U.S. thermonuclear weapons derive their explosive energy from the combined power of nuclear fission and fusion. An initial fission reaction generates the high temperatures needed to trigger a secondary—and much more powerful—fusion reaction (hence the term “thermonuclear”).

Essentially, the destructive energy produced by such a weapon is the result of three separate but nearly simultaneous explosions. The first is the detonation of chemical explosives that surrounds a sphere (or “pit”) of plutonium metal. The force from this blast is directed inward, compressing the pit and bringing its atoms closer together. Neutrons (atomic particles with no electric charge) that have been introduced into this dense core collide with the plutonium nuclei, sometimes causing them to split, or fission (see the sidebar). Together, this chemical and fission explosion is known as the nuclear “primary.”

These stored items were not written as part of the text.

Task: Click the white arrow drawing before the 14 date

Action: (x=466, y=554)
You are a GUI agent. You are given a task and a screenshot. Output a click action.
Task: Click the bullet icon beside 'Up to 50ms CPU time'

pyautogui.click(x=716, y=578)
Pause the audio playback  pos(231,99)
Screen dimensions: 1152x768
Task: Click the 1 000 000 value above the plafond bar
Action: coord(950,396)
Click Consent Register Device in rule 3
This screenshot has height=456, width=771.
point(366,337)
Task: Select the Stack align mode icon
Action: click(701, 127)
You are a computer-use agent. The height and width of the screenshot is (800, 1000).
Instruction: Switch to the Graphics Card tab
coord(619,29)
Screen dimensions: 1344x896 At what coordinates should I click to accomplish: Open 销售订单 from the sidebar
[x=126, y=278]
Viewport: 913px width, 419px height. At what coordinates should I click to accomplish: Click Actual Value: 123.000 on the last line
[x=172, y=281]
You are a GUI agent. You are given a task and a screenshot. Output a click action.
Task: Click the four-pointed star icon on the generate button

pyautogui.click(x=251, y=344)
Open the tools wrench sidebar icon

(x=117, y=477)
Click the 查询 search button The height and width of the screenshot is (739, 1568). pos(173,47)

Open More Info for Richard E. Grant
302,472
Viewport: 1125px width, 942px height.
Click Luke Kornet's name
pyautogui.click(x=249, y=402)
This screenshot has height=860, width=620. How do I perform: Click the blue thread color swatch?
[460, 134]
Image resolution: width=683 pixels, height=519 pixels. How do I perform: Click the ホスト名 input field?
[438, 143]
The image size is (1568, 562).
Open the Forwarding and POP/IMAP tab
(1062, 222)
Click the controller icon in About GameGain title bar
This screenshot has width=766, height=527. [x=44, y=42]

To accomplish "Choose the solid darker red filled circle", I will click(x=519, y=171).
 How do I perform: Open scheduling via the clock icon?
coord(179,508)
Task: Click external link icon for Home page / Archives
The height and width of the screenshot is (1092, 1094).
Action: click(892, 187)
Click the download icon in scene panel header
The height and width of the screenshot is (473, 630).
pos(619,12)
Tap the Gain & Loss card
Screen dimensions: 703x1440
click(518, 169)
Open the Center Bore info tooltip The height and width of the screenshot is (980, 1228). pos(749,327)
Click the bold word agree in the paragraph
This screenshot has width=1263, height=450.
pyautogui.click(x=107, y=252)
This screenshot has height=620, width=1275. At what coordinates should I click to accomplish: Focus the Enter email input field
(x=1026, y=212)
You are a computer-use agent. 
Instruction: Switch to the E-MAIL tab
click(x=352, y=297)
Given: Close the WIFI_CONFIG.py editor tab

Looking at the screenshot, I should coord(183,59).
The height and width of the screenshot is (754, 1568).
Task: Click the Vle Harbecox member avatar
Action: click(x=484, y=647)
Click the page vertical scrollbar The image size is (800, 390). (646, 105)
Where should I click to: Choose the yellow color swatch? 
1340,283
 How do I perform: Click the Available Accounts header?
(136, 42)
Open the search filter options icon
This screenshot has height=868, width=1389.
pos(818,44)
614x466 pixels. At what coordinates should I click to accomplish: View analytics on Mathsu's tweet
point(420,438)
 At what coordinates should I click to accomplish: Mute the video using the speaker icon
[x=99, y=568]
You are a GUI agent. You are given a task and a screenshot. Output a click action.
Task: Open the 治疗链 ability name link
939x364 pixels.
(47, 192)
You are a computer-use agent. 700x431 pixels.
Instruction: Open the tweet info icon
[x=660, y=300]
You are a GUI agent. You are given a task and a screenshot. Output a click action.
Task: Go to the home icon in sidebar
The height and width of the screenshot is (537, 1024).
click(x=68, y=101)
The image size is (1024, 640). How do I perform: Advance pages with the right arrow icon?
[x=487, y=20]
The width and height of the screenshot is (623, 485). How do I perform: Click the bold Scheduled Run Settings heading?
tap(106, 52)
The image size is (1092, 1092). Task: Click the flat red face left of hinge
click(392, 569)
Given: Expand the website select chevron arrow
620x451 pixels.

The combination of both fission and fusion
processes contribute to the large explosive yield from a thermonuclear weapon. Click here to see a larger version of the image. Illustration: Amanda Wait/DG Communications

The primary explosion acts like a giant match that ignites a fusion reaction in the “secondary” device—more commonly known as a hydrogen (or H-) bomb. This term derives from the process by which fusion combines two hydrogen atoms to form helium, creating an even larger and more deadly explosion than fission can produce alone. For example, the fission-based nuclear weapon (or “A-bomb”) dropped on Nagasaki, Japan, in 1945 had an explosive yield equivalent to about 20 kilotons of TNT; thermonuclear weapons in today’s U.S. missiles commonly have explosive yields of several hundred kilotons.

A Question of Reliability

Every year since 1997, the nation’s nuclear weapons laboratories have certified that all U.S. nuclear warheads are safe and reliable, and that renewed nuclear explosive testing is not currently needed to gauge reliability. However, the laboratories have recently voiced concern that warheads may not be reliable over the long term. 

It must be noted that the definition of “unreliable” in this context is a weapon that falls short of its designed yield by more than 10 percent. In other words, an “unreliable” nuclear weapon can still produce a devastating explosion. A weapon with a 300-kiloton yield could be deemed unreliable if it exploded with a 270-kiloton yield—13 times more energy than that released by the Nagasaki bomb.

The Physics of Destruction

The interaction of virtually invisible particles can produce devastation on a massive scale.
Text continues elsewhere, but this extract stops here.